“No one had the right to take Jamyla’s dreams, her hopes, her graduations or her wedding,” Said Rev. Traci Blackmon. “No one had the right to do that.”
Blackmon stood on the frontlines in Ferguson amidst the constant protest in response to death of Michael Brown Jr. last August.
Thursday night she was less than two blocks away from the heart of the unrest, helping a community bid farewell to 9-year-old Jamyla Bolden. The fourth grade Ferguson resident was killed when a stray bullet entered her home Tuesday night.
A crowd of nearly 400 – including dozens of children – filled the 9200 block of Ellison to participate in a candlelight vigil, balloon release and march in memory of Jamyla.
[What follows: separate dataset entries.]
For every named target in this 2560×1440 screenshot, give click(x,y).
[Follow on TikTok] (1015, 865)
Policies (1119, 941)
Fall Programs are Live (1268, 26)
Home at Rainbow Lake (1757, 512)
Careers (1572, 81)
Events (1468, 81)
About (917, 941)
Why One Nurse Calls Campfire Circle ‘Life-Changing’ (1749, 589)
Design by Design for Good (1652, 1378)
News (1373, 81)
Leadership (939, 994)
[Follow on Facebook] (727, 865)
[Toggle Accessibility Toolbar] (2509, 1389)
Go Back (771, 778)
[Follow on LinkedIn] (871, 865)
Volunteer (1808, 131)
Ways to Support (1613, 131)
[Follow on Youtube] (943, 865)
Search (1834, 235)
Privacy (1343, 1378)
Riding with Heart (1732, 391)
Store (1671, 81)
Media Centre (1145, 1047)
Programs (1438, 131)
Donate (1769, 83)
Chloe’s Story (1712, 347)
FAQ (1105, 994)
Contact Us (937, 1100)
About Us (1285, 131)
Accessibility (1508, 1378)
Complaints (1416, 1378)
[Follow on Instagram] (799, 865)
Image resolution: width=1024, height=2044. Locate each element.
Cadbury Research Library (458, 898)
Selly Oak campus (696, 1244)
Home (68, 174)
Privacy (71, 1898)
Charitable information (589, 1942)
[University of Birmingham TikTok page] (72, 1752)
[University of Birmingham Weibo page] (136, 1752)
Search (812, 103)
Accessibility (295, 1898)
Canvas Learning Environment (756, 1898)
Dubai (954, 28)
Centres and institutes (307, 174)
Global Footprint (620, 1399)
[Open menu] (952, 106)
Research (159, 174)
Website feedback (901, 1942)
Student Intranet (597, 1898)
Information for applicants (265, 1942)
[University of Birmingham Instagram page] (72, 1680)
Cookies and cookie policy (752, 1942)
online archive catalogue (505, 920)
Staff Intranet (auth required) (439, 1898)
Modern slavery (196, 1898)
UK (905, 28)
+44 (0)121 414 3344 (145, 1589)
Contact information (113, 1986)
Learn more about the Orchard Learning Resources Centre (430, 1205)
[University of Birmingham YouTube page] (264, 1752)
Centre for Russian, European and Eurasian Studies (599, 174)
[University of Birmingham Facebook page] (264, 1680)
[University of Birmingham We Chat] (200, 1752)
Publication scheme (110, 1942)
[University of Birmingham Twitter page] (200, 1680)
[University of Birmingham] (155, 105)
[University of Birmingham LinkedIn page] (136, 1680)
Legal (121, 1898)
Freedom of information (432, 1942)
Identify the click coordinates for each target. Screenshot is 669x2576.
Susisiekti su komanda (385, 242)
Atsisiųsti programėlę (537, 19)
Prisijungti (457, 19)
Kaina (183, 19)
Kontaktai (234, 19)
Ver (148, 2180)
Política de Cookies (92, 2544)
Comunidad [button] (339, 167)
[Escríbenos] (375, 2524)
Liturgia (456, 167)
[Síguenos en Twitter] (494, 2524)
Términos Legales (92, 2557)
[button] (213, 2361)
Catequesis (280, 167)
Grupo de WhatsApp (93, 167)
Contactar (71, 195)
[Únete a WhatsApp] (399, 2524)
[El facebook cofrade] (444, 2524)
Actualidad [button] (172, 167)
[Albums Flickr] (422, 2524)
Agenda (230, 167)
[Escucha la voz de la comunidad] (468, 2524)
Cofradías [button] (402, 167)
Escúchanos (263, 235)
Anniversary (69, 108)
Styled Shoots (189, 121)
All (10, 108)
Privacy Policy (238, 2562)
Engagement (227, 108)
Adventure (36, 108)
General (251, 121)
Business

“It doesn’t take a lot of courage to face the devil that’s outside – that you can see,” Blackmon said, referring to the protests. “But it’s the enemy within that we’ve got to fight here. We’ve got to fight against those who are killing our babies – who are killing our families.
This is our neighborhood. It ain’t about nothing to stand in the streets yelling if we don’t take care of our own.”
Words haven’t yet been created to aptly describe the level of sadness that permeated as mourners reflected on the senselessness of the tragedy.
In her short life, she clearly had an impact on all who knew her.
“My cousin was angel on this earth,” said April Cooks. She organized the vigil on behalf of her uncle, Jamyla’s father James Bolden, and the rest of the family.
In her death, Jamyla moved those who had never met her to tears. The thought of having her life snatched away in a place expected to be a guaranteed safety zone seemed too much to bear.
Ferguson police officers – who stood as statues while having expletives shouted at them during heated moments of protest – broke down. Some stood stoically with tears streaming down their face, while others melted into their emotions.
“We are going to do everything we can and we will not give up. Trust me,” said interim Ferguson Police Chief Andre Anderson. “We all collectively have to work together to heal the community and this family.”
But seeing the young girl’s peers attempt to come to grips with their loss in front of the home where Jamyla lived – and died –was the most difficult to watch.
Children who should have been home preparing for the next school day wailed and leaned on each other. They grieved to the point of near oblivion as the brief speeches continued over the course of the program.
“My heart goes out as I hear these children cry,” said activist Zaki Baruti, who served as master of ceremonies. “This is an abnormal reality in our community.”
They kept crying.
If ever there was a moment that captured the broad reaching emotional and mental health trauma that gun violence imposes, this was it.
James Bolden’s entire body shook as he attempted to hold a megaphone and muster up enough composure to address the group that came to show their solidarity and support. Jamyla’s mother Kendric Henderson was understandably absent.
“I am deeply hurt, but I am very grateful that everybody came out to celebrate and lift up my daughter Jamyla Bolden in peace, love and unity,” James said. “And to the person that did this, I say whatever the situation was that happened, you had a choice.”
Calls for justice
Between the tears, prayers and reflections there was a resounding demand for the community to aid law enforcement in helping identify Jamyla’s killer.
“We need justice for this little girl,” Cooks said. “For those of you that might know something, think about how the man walking around here can do it to your child. Think about what you are keeping to yourself.”
During the march portion children led the way and chanted “Justice for Jamya” for most of the way from Jamyla’s home to site where Michael Brown Jr.’s death in the Canfield Green Apartments.
It organically turned into a call and response with the adults starting off “Justice for…” and the youngsters passionately screaming “Jamyla.”
“I’m affected today,” Anthony Shahid admitted to the crowd. “People are probably saying, ‘If it was your son or daughter how would you feel? What I want you to understand that this is your daughter. If you start thinking any differently, then all you are gonna do is offer your condolences to the family and you’re gonna think it’s over with.”
Shahid asked the marchers to shout out the name of their own daughters’ names as they prepared to disperse.
“Now you can understand that this is your daughter,” Shahid said after they shouted them out.
He also promised to galvanize black men so that they can “take back the streets” from the criminal element.
“We need for people to understand that if the police shoot us we’re gonna address it – but if you shoot us, we’re gonna address you too,” Shahid said. “What we cannot do in this community is allow this kind of devastation on our families.”
Cooks pleaded for parents at the vigil to be proactive do everything humanly possible to keep their children from turning to crime.
“When you’re done here, hug your kids – take them to school in the morning,” Cooks said. “My uncle can’t do that. He’s not going to anymore parent-teacher conferences.
Show your children that you are the way, not the streets. Show them God is the way. Show them schoolbooks are the way. Not drugs and not guns.”
Shahid said that he would be working to get 1,000 black men to patrol the community and said when he had more details he welcomes support in doing so as they work to eliminate tragic casualties such as this.
“You took the life of a little baby that was doing her homework,” Shahid said. “We can’t let you do this.”